§ **HOW TO COMPLETE THIS TASK**: Beginning with the first entry, set down each one exactly as shown.
****
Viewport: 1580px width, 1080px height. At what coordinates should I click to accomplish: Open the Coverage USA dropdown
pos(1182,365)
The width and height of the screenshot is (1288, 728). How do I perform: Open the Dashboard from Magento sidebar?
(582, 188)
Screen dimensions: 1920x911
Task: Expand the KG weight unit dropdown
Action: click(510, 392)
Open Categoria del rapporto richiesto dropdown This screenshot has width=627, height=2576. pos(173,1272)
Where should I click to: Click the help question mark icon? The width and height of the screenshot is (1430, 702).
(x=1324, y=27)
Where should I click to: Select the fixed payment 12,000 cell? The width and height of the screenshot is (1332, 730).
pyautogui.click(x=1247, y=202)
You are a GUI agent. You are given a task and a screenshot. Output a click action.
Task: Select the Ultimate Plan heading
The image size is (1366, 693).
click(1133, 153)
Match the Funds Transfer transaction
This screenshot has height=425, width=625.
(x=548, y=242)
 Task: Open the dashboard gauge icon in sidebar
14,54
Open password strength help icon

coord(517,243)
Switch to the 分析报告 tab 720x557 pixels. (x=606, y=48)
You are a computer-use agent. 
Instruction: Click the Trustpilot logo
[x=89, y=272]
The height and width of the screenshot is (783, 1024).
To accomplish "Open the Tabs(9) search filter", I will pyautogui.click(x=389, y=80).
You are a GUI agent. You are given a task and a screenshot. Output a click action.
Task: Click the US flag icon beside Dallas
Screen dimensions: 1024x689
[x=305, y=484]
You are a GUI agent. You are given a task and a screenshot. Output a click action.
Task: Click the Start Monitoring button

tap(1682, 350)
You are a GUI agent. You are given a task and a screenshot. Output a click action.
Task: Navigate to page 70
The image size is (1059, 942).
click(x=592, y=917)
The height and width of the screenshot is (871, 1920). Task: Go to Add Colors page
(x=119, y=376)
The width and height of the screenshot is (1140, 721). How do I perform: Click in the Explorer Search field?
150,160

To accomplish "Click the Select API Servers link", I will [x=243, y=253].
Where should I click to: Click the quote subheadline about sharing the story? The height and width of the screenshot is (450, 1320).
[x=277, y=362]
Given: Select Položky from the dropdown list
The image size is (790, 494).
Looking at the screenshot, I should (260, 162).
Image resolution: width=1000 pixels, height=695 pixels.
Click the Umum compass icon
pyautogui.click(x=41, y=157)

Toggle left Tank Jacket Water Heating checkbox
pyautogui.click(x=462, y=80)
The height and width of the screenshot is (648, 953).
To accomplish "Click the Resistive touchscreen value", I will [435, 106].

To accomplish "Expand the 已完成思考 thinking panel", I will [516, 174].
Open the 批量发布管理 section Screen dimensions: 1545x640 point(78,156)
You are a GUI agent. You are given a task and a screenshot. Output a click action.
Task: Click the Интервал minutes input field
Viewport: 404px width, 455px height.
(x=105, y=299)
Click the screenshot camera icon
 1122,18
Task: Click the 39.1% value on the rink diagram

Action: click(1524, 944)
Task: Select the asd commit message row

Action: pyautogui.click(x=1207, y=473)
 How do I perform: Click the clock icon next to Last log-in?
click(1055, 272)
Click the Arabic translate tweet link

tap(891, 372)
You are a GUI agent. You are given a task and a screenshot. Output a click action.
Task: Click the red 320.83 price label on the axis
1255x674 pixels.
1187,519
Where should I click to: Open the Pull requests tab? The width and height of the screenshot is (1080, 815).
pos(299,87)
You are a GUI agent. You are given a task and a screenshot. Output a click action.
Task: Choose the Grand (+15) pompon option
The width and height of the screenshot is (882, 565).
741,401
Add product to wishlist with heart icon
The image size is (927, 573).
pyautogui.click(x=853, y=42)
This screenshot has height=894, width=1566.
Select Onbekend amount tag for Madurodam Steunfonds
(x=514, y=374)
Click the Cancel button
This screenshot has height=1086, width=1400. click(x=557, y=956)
****
§ **RESPONSE AREA**:
Viewport: 1580px width, 1080px height. At what coordinates should I click to accomplish: Open the Coverage USA dropdown
pos(1182,365)
The width and height of the screenshot is (1288, 728). How do I perform: Open the Dashboard from Magento sidebar?
(582, 188)
Screen dimensions: 1920x911
Task: Expand the KG weight unit dropdown
Action: click(510, 392)
Open Categoria del rapporto richiesto dropdown This screenshot has width=627, height=2576. pos(173,1272)
Where should I click to: Click the help question mark icon? The width and height of the screenshot is (1430, 702).
(x=1324, y=27)
Where should I click to: Select the fixed payment 12,000 cell? The width and height of the screenshot is (1332, 730).
pyautogui.click(x=1247, y=202)
You are a GUI agent. You are given a task and a screenshot. Output a click action.
Task: Select the Ultimate Plan heading
The image size is (1366, 693).
click(1133, 153)
Match the Funds Transfer transaction
This screenshot has height=425, width=625.
(x=548, y=242)
 Task: Open the dashboard gauge icon in sidebar
14,54
Open password strength help icon

coord(517,243)
Switch to the 分析报告 tab 720x557 pixels. (x=606, y=48)
You are a computer-use agent. 
Instruction: Click the Trustpilot logo
[x=89, y=272]
The height and width of the screenshot is (783, 1024).
To accomplish "Open the Tabs(9) search filter", I will pyautogui.click(x=389, y=80).
You are a GUI agent. You are given a task and a screenshot. Output a click action.
Task: Click the US flag icon beside Dallas
Screen dimensions: 1024x689
[x=305, y=484]
You are a GUI agent. You are given a task and a screenshot. Output a click action.
Task: Click the Start Monitoring button

tap(1682, 350)
You are a GUI agent. You are given a task and a screenshot. Output a click action.
Task: Navigate to page 70
The image size is (1059, 942).
click(x=592, y=917)
The height and width of the screenshot is (871, 1920). Task: Go to Add Colors page
(x=119, y=376)
The width and height of the screenshot is (1140, 721). How do I perform: Click in the Explorer Search field?
150,160

To accomplish "Click the Select API Servers link", I will [x=243, y=253].
Where should I click to: Click the quote subheadline about sharing the story? The height and width of the screenshot is (450, 1320).
[x=277, y=362]
Given: Select Položky from the dropdown list
The image size is (790, 494).
Looking at the screenshot, I should (260, 162).
Image resolution: width=1000 pixels, height=695 pixels.
Click the Umum compass icon
pyautogui.click(x=41, y=157)

Toggle left Tank Jacket Water Heating checkbox
pyautogui.click(x=462, y=80)
The height and width of the screenshot is (648, 953).
To accomplish "Click the Resistive touchscreen value", I will [435, 106].

To accomplish "Expand the 已完成思考 thinking panel", I will [516, 174].
Open the 批量发布管理 section Screen dimensions: 1545x640 point(78,156)
You are a GUI agent. You are given a task and a screenshot. Output a click action.
Task: Click the Интервал minutes input field
Viewport: 404px width, 455px height.
(x=105, y=299)
Click the screenshot camera icon
 1122,18
Task: Click the 39.1% value on the rink diagram

Action: click(1524, 944)
Task: Select the asd commit message row

Action: pyautogui.click(x=1207, y=473)
 How do I perform: Click the clock icon next to Last log-in?
click(1055, 272)
Click the Arabic translate tweet link

tap(891, 372)
You are a GUI agent. You are given a task and a screenshot. Output a click action.
Task: Click the red 320.83 price label on the axis
1255x674 pixels.
1187,519
Where should I click to: Open the Pull requests tab? The width and height of the screenshot is (1080, 815).
pos(299,87)
You are a GUI agent. You are given a task and a screenshot. Output a click action.
Task: Choose the Grand (+15) pompon option
The width and height of the screenshot is (882, 565).
741,401
Add product to wishlist with heart icon
The image size is (927, 573).
pyautogui.click(x=853, y=42)
This screenshot has height=894, width=1566.
Select Onbekend amount tag for Madurodam Steunfonds
(x=514, y=374)
Click the Cancel button
This screenshot has height=1086, width=1400. click(x=557, y=956)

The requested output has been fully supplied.